Das Bundesfinanzministerium weist die Kritik von Abgeordneten des Wirecard-Ausschusses, dem Parlament wären Informationen vorenthalten worden, „auf das Schärfste zurück“. Das Bundesfinanzministerium habe den Deutschen Bundestag „vollständig und zutreffend informiert, insbesondere über die Verdachtsmeldungen, die vor dem 22. Juni 2020 bei der FIU zu sog. TPA-Geschäft eingegangen sind“.

Der CDU-Abgeordnete Matthias Hauer hatte dem Ministerium vorgeworfen, die Aufklärung nur unzureichend und schleppend zu unterstützen. Rolf Bösinger, Staatssekretär im Finanzministerium, wird deshalb demnächst vor den Untersuchungsausschuss geladen. 

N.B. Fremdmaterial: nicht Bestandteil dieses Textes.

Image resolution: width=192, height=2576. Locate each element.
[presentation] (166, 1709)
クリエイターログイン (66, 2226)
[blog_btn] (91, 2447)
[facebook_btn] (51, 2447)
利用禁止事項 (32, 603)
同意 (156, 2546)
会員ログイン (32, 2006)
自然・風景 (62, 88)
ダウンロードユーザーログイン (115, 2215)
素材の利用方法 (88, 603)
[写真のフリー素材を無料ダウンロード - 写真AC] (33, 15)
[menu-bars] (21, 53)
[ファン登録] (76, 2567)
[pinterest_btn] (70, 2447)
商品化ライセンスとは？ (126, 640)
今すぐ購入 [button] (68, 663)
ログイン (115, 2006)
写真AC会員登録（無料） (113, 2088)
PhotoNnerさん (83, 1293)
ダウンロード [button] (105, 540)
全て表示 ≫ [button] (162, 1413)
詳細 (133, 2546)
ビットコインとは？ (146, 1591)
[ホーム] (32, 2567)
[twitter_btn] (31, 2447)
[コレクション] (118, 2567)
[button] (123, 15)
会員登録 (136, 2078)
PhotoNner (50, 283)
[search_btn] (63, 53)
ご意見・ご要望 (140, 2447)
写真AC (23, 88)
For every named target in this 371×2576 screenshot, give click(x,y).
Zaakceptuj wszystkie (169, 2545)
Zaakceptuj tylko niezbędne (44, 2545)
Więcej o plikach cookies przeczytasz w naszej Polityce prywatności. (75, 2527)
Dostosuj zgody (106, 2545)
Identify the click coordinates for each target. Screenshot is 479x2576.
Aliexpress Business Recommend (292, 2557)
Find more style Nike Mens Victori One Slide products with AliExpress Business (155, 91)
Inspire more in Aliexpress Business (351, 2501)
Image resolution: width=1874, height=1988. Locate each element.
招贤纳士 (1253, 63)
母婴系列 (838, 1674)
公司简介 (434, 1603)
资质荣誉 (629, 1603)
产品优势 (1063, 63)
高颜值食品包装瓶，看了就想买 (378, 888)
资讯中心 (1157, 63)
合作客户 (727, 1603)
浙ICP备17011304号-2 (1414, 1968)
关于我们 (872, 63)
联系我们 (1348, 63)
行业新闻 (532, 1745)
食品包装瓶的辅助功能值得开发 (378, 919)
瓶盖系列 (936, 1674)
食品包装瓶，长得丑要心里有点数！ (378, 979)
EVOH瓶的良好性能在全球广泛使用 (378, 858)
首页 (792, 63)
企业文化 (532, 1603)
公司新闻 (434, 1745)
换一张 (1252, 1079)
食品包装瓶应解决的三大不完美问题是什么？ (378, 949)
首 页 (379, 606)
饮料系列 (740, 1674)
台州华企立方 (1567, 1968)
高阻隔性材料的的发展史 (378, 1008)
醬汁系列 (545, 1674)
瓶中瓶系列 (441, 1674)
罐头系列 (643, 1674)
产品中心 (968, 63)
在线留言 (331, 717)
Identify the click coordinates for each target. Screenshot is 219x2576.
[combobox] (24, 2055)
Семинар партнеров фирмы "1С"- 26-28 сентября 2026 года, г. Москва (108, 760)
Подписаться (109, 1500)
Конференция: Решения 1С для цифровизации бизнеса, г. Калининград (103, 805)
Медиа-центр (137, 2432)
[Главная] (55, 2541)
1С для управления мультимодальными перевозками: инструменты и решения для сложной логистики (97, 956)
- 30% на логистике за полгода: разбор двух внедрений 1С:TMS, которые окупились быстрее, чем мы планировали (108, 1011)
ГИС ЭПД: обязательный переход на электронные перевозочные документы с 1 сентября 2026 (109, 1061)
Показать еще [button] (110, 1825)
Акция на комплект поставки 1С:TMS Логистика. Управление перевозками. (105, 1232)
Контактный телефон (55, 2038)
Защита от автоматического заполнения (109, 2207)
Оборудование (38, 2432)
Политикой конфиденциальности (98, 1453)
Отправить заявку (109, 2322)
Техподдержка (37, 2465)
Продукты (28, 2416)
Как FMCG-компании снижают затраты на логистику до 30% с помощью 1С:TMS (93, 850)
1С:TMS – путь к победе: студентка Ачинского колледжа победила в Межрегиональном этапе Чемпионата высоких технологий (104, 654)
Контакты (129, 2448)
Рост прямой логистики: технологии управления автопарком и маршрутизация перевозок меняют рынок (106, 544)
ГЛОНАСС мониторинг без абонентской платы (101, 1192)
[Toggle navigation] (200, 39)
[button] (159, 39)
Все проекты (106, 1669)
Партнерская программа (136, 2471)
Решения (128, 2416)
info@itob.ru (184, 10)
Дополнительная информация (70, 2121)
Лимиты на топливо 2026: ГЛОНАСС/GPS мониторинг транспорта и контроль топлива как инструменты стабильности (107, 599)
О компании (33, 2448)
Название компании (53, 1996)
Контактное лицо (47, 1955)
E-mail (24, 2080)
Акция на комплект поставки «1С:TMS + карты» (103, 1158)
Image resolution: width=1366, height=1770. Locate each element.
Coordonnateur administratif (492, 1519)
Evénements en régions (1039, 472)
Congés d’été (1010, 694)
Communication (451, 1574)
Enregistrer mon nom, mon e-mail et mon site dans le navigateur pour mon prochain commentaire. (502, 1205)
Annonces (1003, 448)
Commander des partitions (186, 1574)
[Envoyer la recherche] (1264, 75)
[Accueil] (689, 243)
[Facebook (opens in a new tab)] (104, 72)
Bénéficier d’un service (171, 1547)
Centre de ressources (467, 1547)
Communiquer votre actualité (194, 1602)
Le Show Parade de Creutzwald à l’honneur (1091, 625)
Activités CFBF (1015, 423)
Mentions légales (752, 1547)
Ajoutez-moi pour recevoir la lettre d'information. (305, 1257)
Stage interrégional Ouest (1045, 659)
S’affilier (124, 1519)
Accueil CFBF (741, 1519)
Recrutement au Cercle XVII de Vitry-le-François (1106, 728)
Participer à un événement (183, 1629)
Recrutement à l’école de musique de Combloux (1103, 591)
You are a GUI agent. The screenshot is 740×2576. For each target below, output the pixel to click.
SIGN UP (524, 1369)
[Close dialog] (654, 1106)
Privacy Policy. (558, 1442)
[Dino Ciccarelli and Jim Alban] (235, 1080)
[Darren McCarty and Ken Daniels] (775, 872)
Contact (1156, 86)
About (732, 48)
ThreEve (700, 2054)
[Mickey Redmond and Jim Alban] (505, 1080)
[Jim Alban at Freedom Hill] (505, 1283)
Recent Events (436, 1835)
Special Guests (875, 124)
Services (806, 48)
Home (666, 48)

Das Ministerium teilte dazu der Berliner Zeitung mit, dass das Ministerium „am 28. August 2020...dem Parlament eine umfassende Liste aller bei der FIU bis zum Stichtag 20. August 2020 eingegangenen Verdachtsmeldungen mit Vorwürfen gegen Wirecard übermittelt“ habe, und zwar a„ufgeteilt in Meldungen, die die FIU vor und nach dem 22. Juni 2020 erhalten hat“. In der tabellarischen Übersicht „werden ausdrücklich auch alle 13 Verdachtsmeldungen zum Third Party Aquiring aufgeführt, die vor dem 22. Juni 2020 bei der FIU eingegangen sind – und zwar jede einzelne mit Eingangsdatum und mit dem ausdrücklichen Hinweis Third Party Aquiring (TPA)“. Die nach Darstellung der Abgeordneten „dem Parlament angeblich vorenthaltenen Informationen, hat das Bundesfinanzministerium dem Parlament übermittelt“.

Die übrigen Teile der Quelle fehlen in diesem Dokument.